The smell was the most shocking part. Deliciously disgusting. Beautiful, aromatic, dirty and vile. Huge piles of incense tried to cover the stink of the filth and the urinals. My sense of smell was definitely assaulted in Delhi. The emotional rollercoaster began on the first day; a dead puppy. Casually strolling through Connaught Place, trying to deal with the heat, we walked around the corner and there was a poor dog who had given birth to a large litter of puppies in the middle of a busy footpath. The runt had died. It was the shock more than anything but I became a hysterical blubbering mess. Of course everyone was staring at us anyway because we were white tourists but this was only an introduction to how much we’d be stared at.

Delhi was an amazing place. It’s true what people say about the love, hate relationship you might have with it. I unwittingly walked into a mosque with my shoes on, was shouted at by a Muslim man – him putting his hand on my head I later found out was a huge insult – he had obviously cursed me because I hit my head on a low gate way five minutes later. I hated Delhi that day. I hated it and wanted to leave. Nikki Graeme had nothing on me that day.

The rest of the time, I loved Delhi. I didn’t realise until we went back after the trip for our last days there, but I did love it. Janta Mantar, used for astrology, the bazaar’s, the elephant who casually strolled by and all of the other sights truly were amazing. This was our first taste of our new found celebrity status. People asking for photos with us – we were later told this was because they were Indian tourists perhaps from smaller villages and probably hadn’t seen white people before. Of course with my pasty English Rose skin and Aaron’s blonde locks, they went crazy. Agra was the next stop, monkeys, camels, babysitting (not out of choice) someone’s 10 month old child at Agra Fort, having another million photos taken with us and oh yeah, the Taj Mahal. The latter was definitely worth the 5am wake up call. Hayley read the story of the Maharaja who had it built for his wife who he adored, who had unfortunately passed away. I, of course, ever the cynic, looked past the romance and saw the fact that she was his ‘favourite wife,’ not his only wife.
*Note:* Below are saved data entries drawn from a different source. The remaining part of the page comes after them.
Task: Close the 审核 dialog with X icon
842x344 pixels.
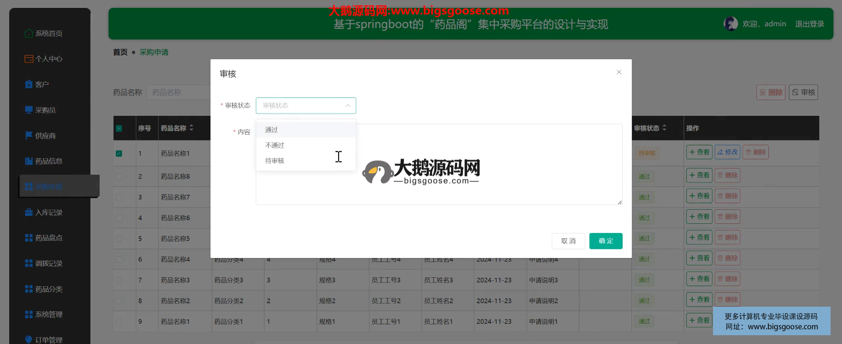Action: click(619, 72)
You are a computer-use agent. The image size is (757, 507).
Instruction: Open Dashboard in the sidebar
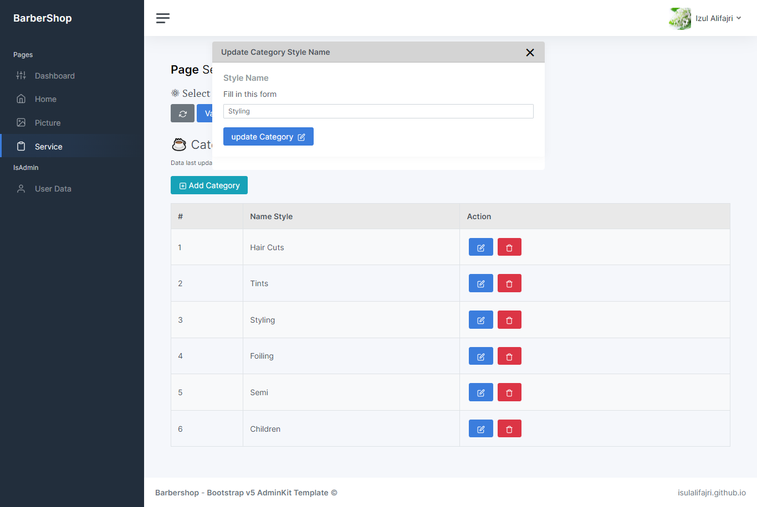[54, 76]
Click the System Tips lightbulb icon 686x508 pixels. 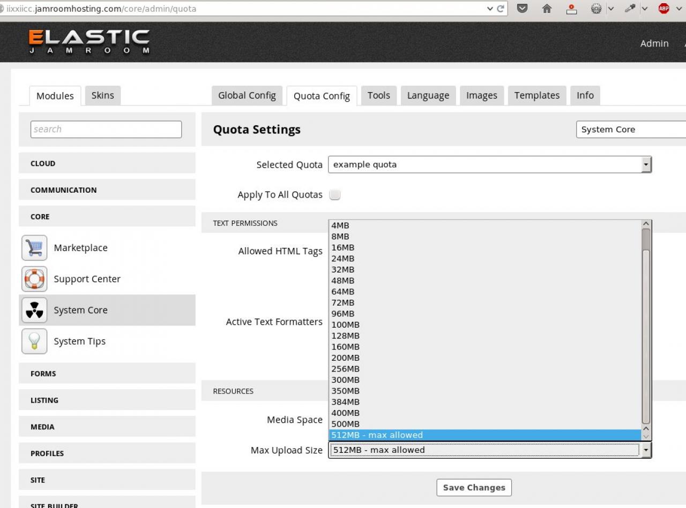point(34,341)
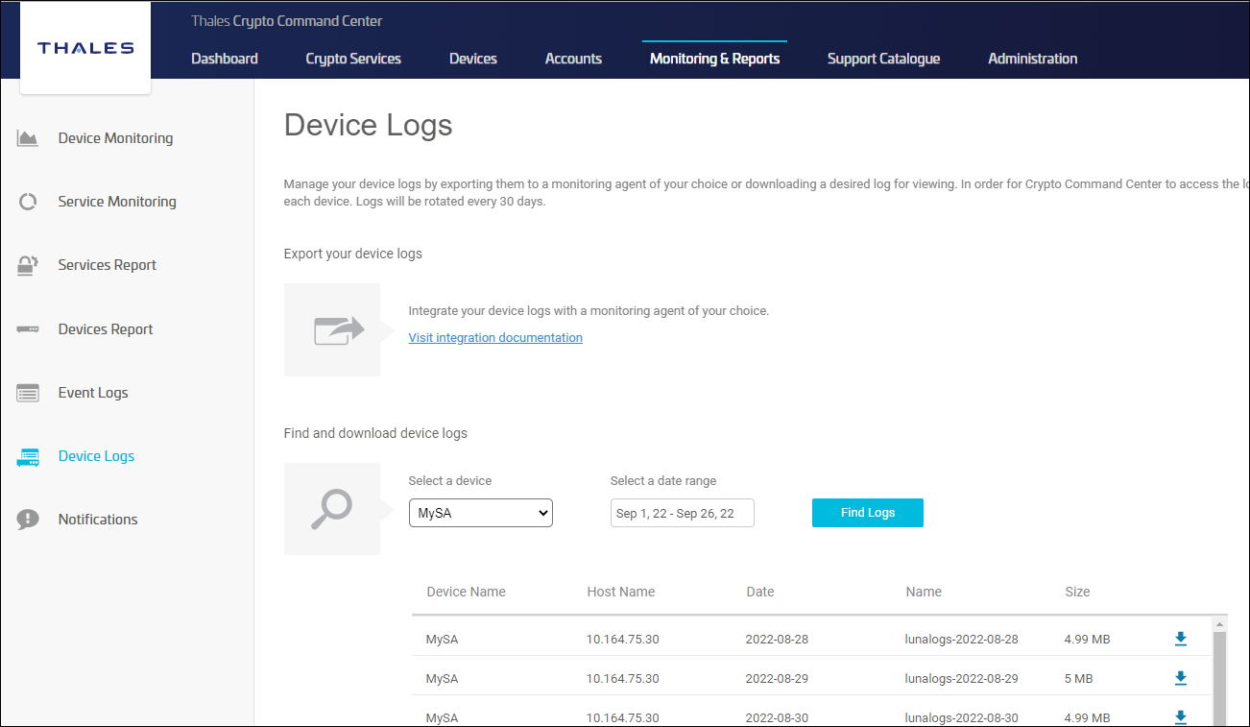
Task: Click the Device Monitoring chart icon
Action: (28, 138)
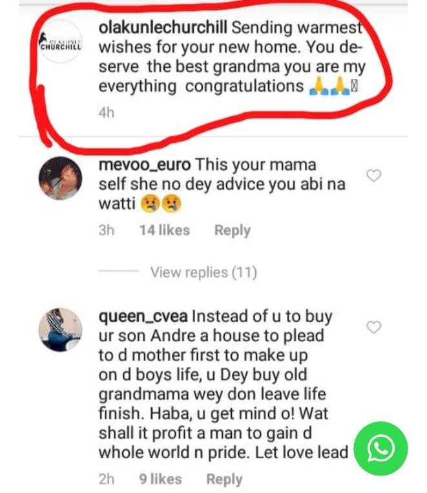Expand View replies (11)
Viewport: 427px width, 493px height.
coord(203,273)
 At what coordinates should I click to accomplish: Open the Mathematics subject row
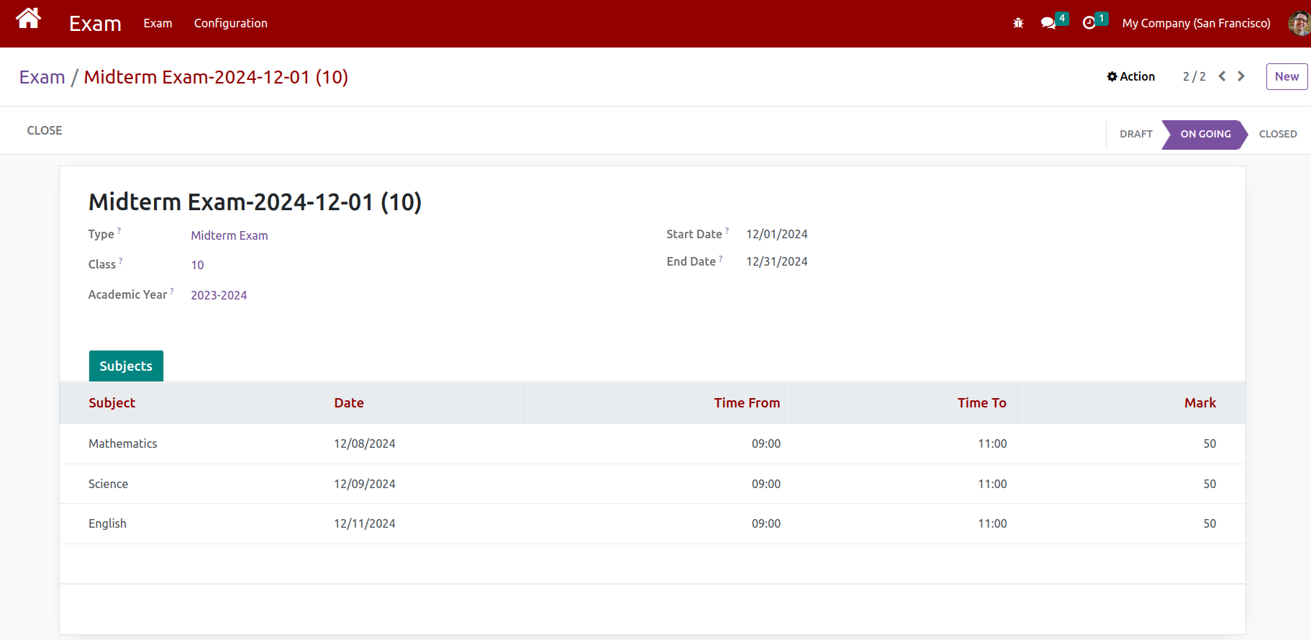[123, 443]
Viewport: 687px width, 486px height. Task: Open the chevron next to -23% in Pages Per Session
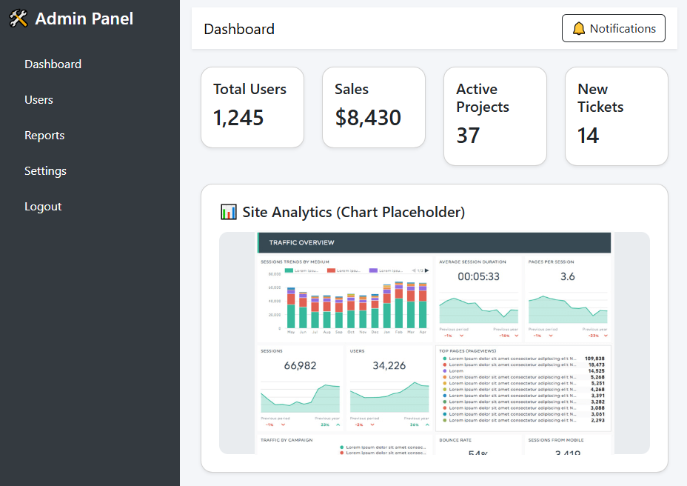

I don’t buy it, tradition or not. We marvelled at its magnificence. It seems cliché but it’s true! It genuinely was like nothing we had ever seen before.

A trip to one of the local pools was erm… eye opening. Hayley; ‘Awwww look, that little boy is waving at us.’ So we all wave back. He stood there for a good 15 minutes, making us feel quite uncomfortable, then of course he began to masturbate and whack his teenaged cock out to us. It wasn’t the ideal situation so we hid against the wall in the swimming pool and waited for him to leave. That must’ve been the reason behind the pool timetable which separated foreign tourists from Indian people, that I had been so appalled by earlier in the day.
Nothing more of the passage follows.